Oparanya reiterated that his ministry is committed to creating a supportive environment for cooperative entrepreneurship through better infrastructure, enhanced access to finance, and robust regulatory frameworks.

He cited the Cooperative Societies Bill, 2024, currently before Parliament, as a key part of the reform agenda.

The Bill introduces stronger ethical leadership requirements, transparency, accountability, and anti-corruption safeguards. It also sets minimum education and competency thresholds for cooperative leaders.

“The Bill strengthens good governance with robust oversight and safeguards institutional integrity through strict penalties and self-regulation frameworks, all designed to restore trust and ensure the sustainability of Kenya’s cooperatives sector,” he said.

He added that the ministry is advancing a comprehensive strategy to strengthen the cooperative sector through governance reforms, legal realignments, and institutional restructuring.

As part of these efforts, a five-member committee of experts was appointed in May to review the Sacco Societies Act, 2008. The review is intended to align the legislation with emerging global standards while enhancing institutional accountability and strengthening regulatory frameworks.

At the same time, the ministry has inaugurated a two-year transition board for the Kenya Union of Savings and Credit Cooperatives (KUSCCO). The board has been tasked with leading the organisation’s restructuring process, safeguarding the interests of members, and repositioning KUSCCO as a credible apex body in cooperative governance.

Producer cooperative governance

The government is also placing renewed focus on producer cooperative governance, particularly within the agricultural sector. Key among the priorities is the revival and professionalisation of coffee cooperatives to promote transparency, restore sound governance, and empower farmers through accountable, member-led institutions.

Oparanya clarified that the reforms are corrective, not punitive.

“They are designed to rebuild trust and position our cooperatives for sustainable growth. We intend to implement them in full consultation and partnership with all sector stakeholders,” he said.

He announced that the ministry is working to facilitate responsible debt management and affordable lending through saccos, backed by the establishment of a Deposit Guarantee Fund. This fund, part of the Sacco Societies Act amendments, is meant to protect members’ savings and enhance financial sector stability.

He further noted that the government is also exploring partnerships with fintech firms to introduce advanced risk management solutions tailored to cooperative needs.

“Effective risk management is crucial for the continued success of cooperatives,” Oparanya said.
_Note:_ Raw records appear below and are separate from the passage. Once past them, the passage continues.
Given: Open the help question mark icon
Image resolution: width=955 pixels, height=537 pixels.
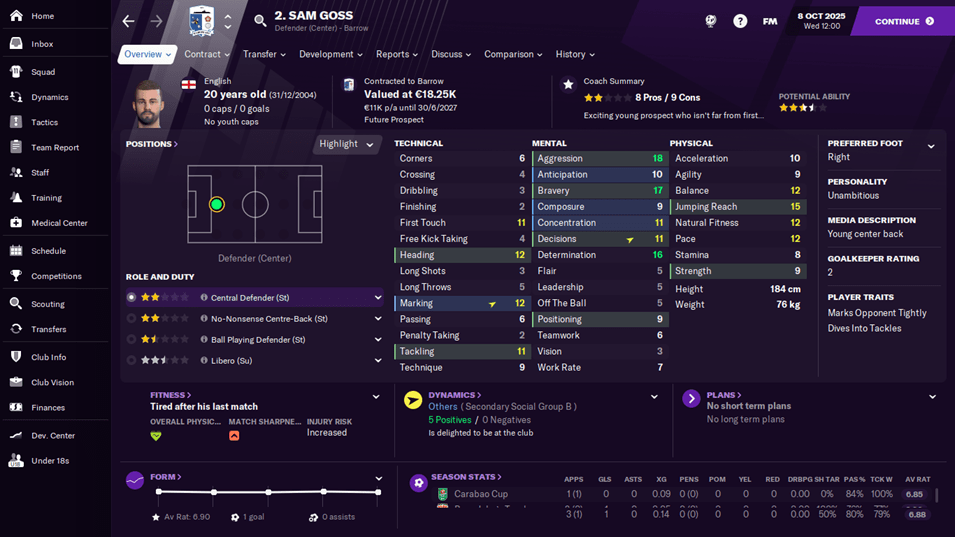Looking at the screenshot, I should tap(740, 21).
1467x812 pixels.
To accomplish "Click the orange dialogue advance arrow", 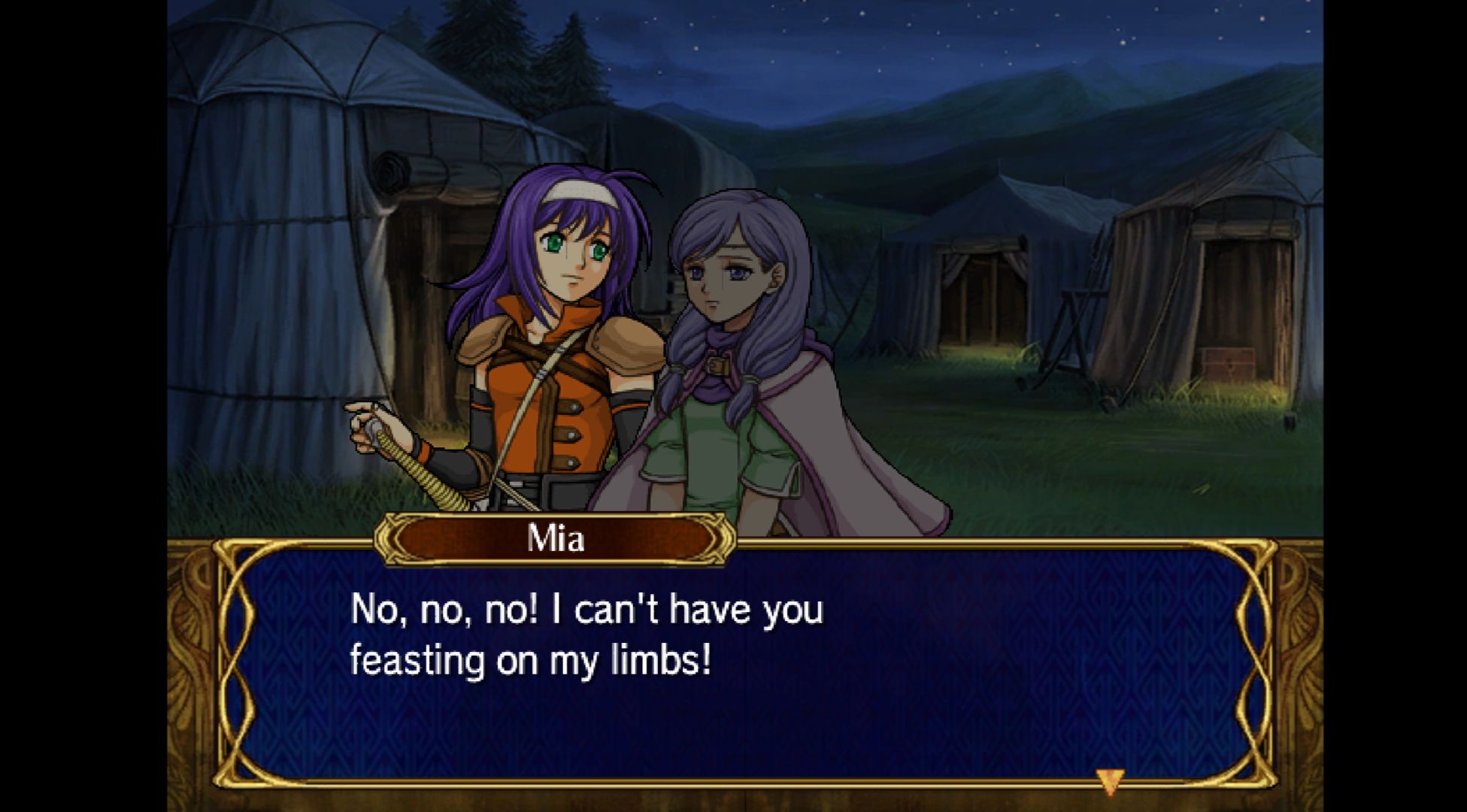I will tap(1109, 780).
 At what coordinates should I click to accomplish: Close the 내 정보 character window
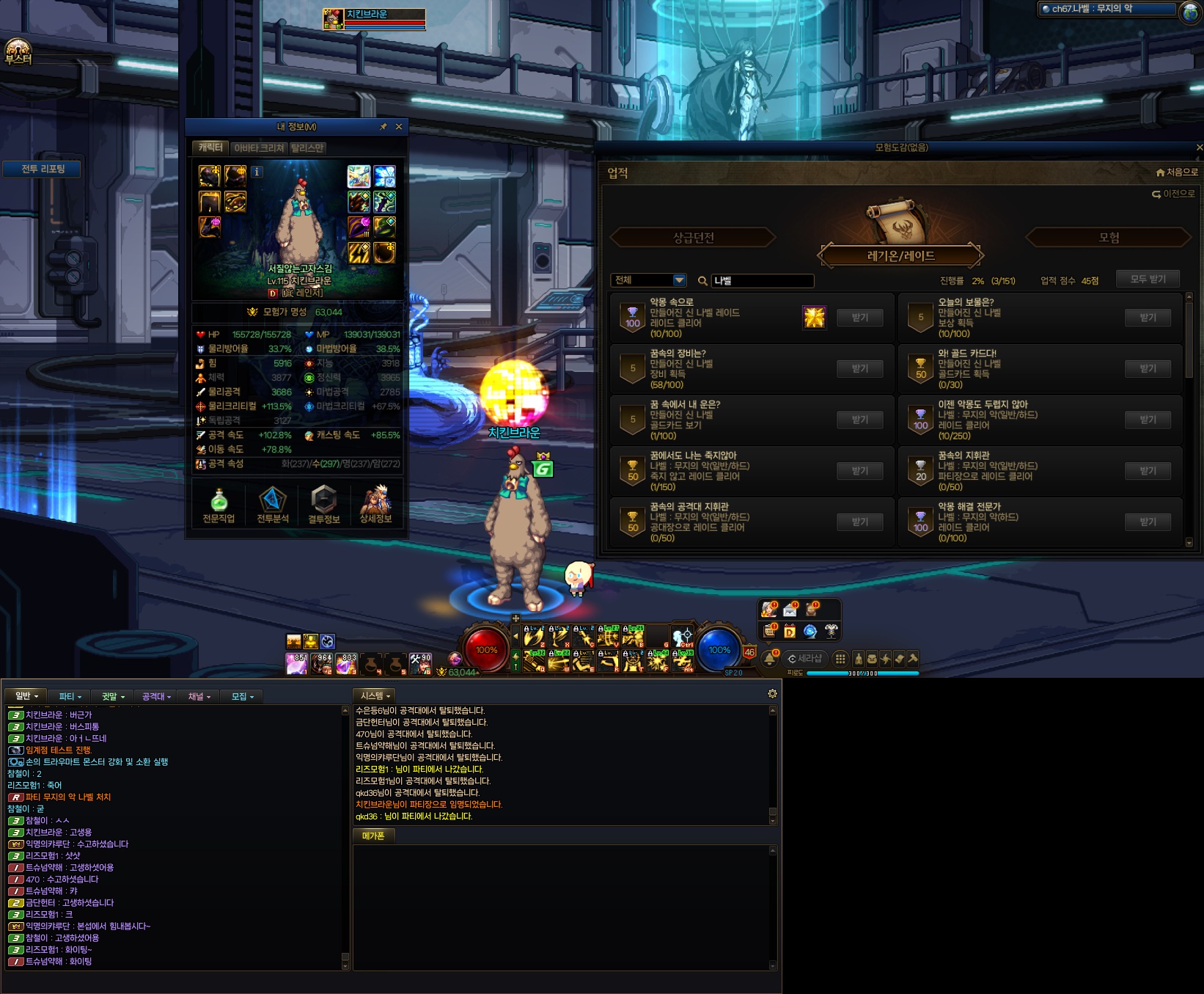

He urged cooperative boards and management to undergo continuous training to meet the complex legal, financial, and ethical challenges of modern cooperative leadership.

He also challenged leaders to assess governance structures in their institutions and take corrective action where necessary.

“We must choose integrity over indulgence. We must choose service over personal status. We must choose to build a future of trust, resilience, and shared prosperity for all Kenyans through vibrant cooperatives and empowered MSMEs,” Oparanya said.